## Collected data
· · ·

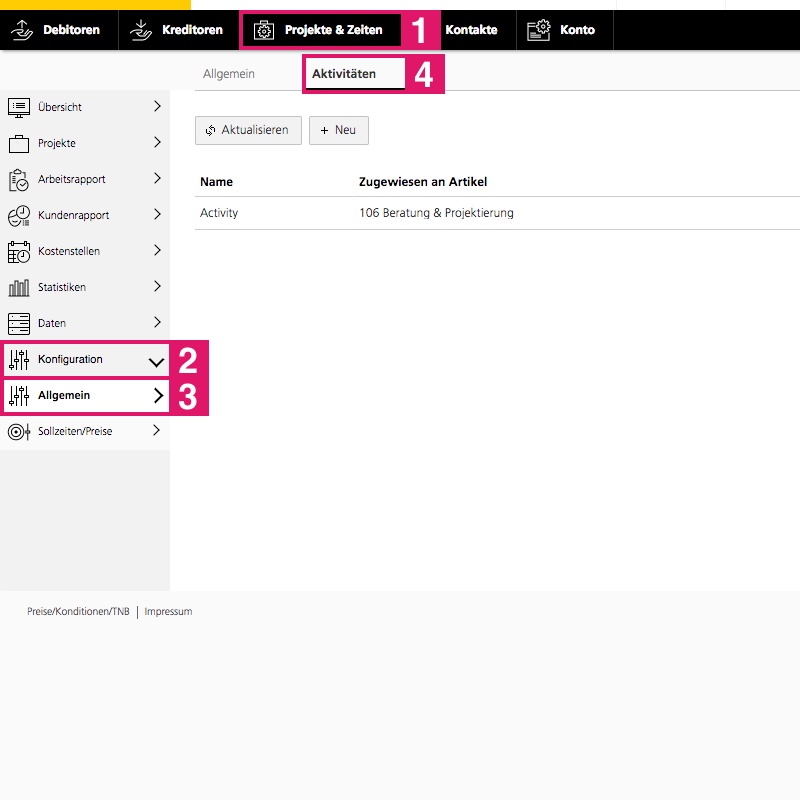Click the Daten drawer icon

(18, 324)
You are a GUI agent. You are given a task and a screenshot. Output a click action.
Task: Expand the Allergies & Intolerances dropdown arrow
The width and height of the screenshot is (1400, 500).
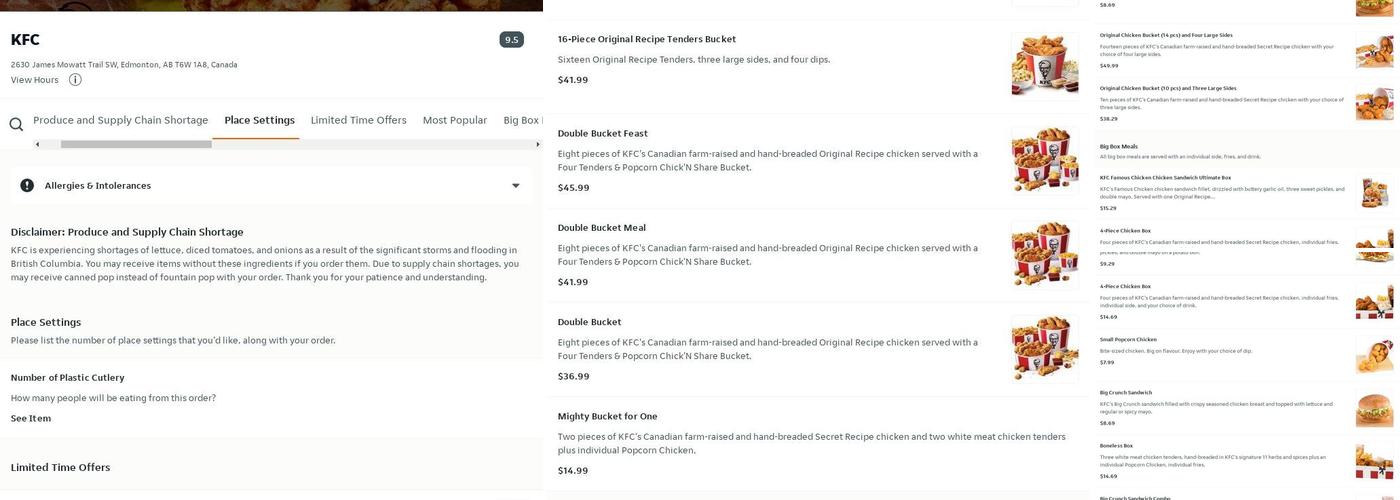click(516, 185)
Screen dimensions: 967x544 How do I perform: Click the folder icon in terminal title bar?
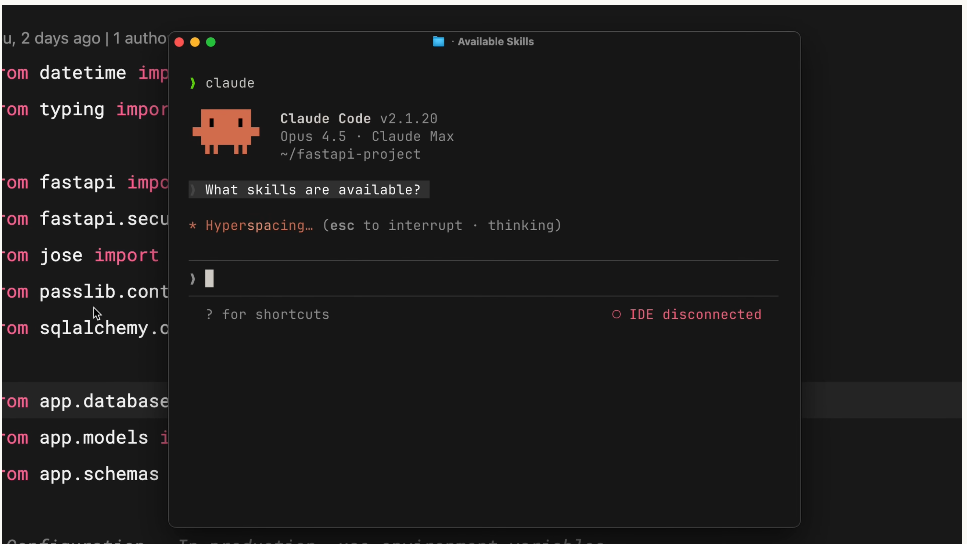click(438, 42)
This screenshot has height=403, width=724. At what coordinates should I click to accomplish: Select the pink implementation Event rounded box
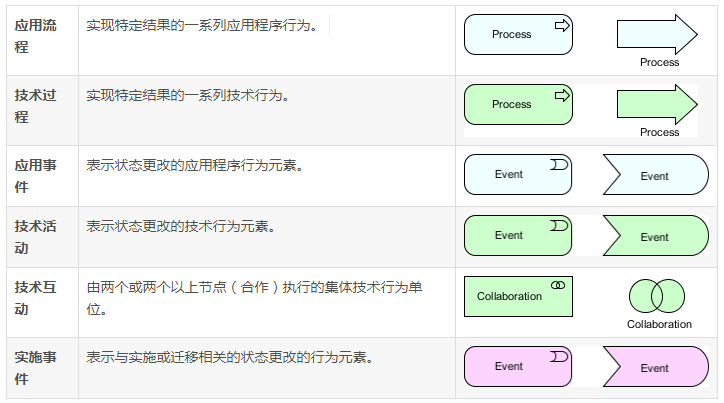coord(518,367)
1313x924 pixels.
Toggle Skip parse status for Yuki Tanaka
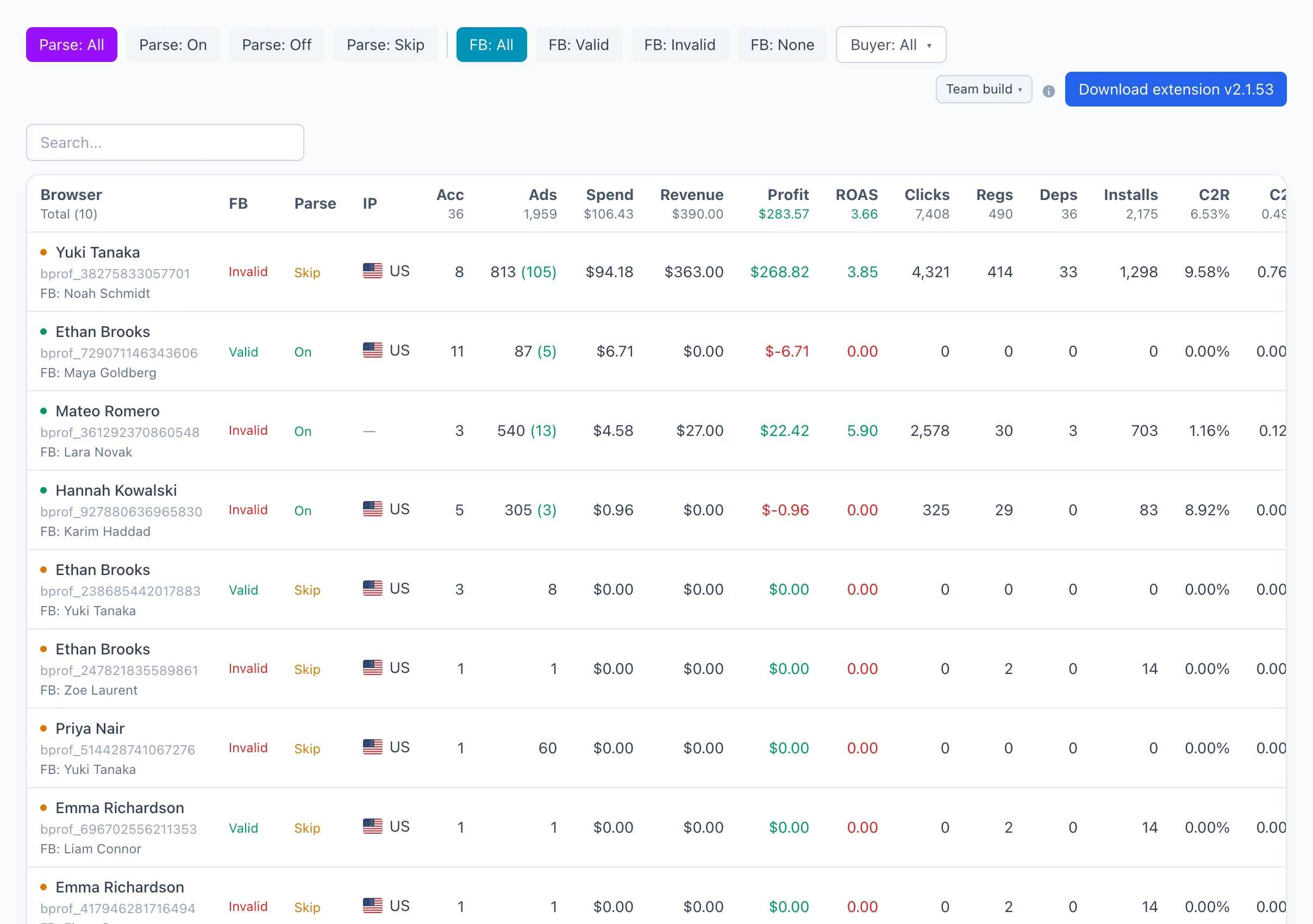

· · ·

Each line from the one containing "You are a GUI" through the end of the records above is to be retyped exactly, with the pictures omitted and nothing added.

## OUTPUT FOR THIS EXERCISE
You are a GUI agent. You are given a task and a screenshot. Output a click action.
Task: Expand the Allergies & Intolerances dropdown arrow
The width and height of the screenshot is (1400, 500).
click(516, 185)
Screen dimensions: 967x544 How do I perform: Click the folder icon in terminal title bar?
click(438, 42)
This screenshot has height=403, width=724. At what coordinates should I click to accomplish: Select the pink implementation Event rounded box
coord(518,367)
1313x924 pixels.
Toggle Skip parse status for Yuki Tanaka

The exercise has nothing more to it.